DESCRIPTION OF THE TASK
Nothing in the data may be altered; the answer is a verbatim copy of it.

EXTRACTED MATERIAL
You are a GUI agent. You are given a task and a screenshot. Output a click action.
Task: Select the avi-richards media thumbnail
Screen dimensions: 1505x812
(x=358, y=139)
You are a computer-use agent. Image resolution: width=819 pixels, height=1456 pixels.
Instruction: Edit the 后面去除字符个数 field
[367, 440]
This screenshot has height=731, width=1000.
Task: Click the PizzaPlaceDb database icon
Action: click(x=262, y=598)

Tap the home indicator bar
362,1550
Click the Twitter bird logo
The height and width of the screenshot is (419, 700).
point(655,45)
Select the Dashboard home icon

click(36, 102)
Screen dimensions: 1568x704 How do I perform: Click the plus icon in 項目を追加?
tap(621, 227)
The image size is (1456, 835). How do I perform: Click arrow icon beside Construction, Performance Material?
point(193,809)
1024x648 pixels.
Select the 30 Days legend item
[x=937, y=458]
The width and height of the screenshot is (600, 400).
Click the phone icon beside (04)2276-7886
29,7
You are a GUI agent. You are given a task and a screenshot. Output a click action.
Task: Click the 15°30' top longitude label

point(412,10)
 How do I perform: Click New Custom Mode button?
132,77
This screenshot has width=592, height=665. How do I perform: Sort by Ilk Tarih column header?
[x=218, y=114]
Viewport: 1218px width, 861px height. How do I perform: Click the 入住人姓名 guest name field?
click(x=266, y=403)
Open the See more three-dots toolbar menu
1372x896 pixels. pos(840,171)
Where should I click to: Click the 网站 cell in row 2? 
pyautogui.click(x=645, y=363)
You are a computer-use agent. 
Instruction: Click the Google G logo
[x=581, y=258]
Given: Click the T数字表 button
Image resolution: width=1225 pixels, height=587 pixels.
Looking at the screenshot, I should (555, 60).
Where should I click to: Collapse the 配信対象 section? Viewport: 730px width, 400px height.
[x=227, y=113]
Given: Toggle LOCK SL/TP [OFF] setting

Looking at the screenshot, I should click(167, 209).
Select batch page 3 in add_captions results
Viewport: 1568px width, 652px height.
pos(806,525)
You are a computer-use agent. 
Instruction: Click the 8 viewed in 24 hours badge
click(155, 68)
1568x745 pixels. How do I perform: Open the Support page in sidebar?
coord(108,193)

FINISHED TASK
You are a GUI agent. You are given a task and a screenshot. Output a click action.
Task: Select the avi-richards media thumbnail
Screen dimensions: 1505x812
(x=358, y=139)
You are a computer-use agent. Image resolution: width=819 pixels, height=1456 pixels.
Instruction: Edit the 后面去除字符个数 field
[367, 440]
This screenshot has height=731, width=1000.
Task: Click the PizzaPlaceDb database icon
Action: click(x=262, y=598)

Tap the home indicator bar
362,1550
Click the Twitter bird logo
The height and width of the screenshot is (419, 700).
point(655,45)
Select the Dashboard home icon

click(36, 102)
Screen dimensions: 1568x704 How do I perform: Click the plus icon in 項目を追加?
tap(621, 227)
The image size is (1456, 835). How do I perform: Click arrow icon beside Construction, Performance Material?
point(193,809)
1024x648 pixels.
Select the 30 Days legend item
[x=937, y=458]
The width and height of the screenshot is (600, 400).
Click the phone icon beside (04)2276-7886
29,7
You are a GUI agent. You are given a task and a screenshot. Output a click action.
Task: Click the 15°30' top longitude label

point(412,10)
 How do I perform: Click New Custom Mode button?
132,77
This screenshot has width=592, height=665. How do I perform: Sort by Ilk Tarih column header?
[x=218, y=114]
Viewport: 1218px width, 861px height. How do I perform: Click the 入住人姓名 guest name field?
click(x=266, y=403)
Open the See more three-dots toolbar menu
1372x896 pixels. pos(840,171)
Where should I click to: Click the 网站 cell in row 2? 
pyautogui.click(x=645, y=363)
You are a computer-use agent. 
Instruction: Click the Google G logo
[x=581, y=258]
Given: Click the T数字表 button
Image resolution: width=1225 pixels, height=587 pixels.
Looking at the screenshot, I should (555, 60).
Where should I click to: Collapse the 配信対象 section? Viewport: 730px width, 400px height.
[x=227, y=113]
Given: Toggle LOCK SL/TP [OFF] setting

Looking at the screenshot, I should click(167, 209).
Select batch page 3 in add_captions results
Viewport: 1568px width, 652px height.
pos(806,525)
You are a computer-use agent. 
Instruction: Click the 8 viewed in 24 hours badge
click(155, 68)
1568x745 pixels. How do I perform: Open the Support page in sidebar?
coord(108,193)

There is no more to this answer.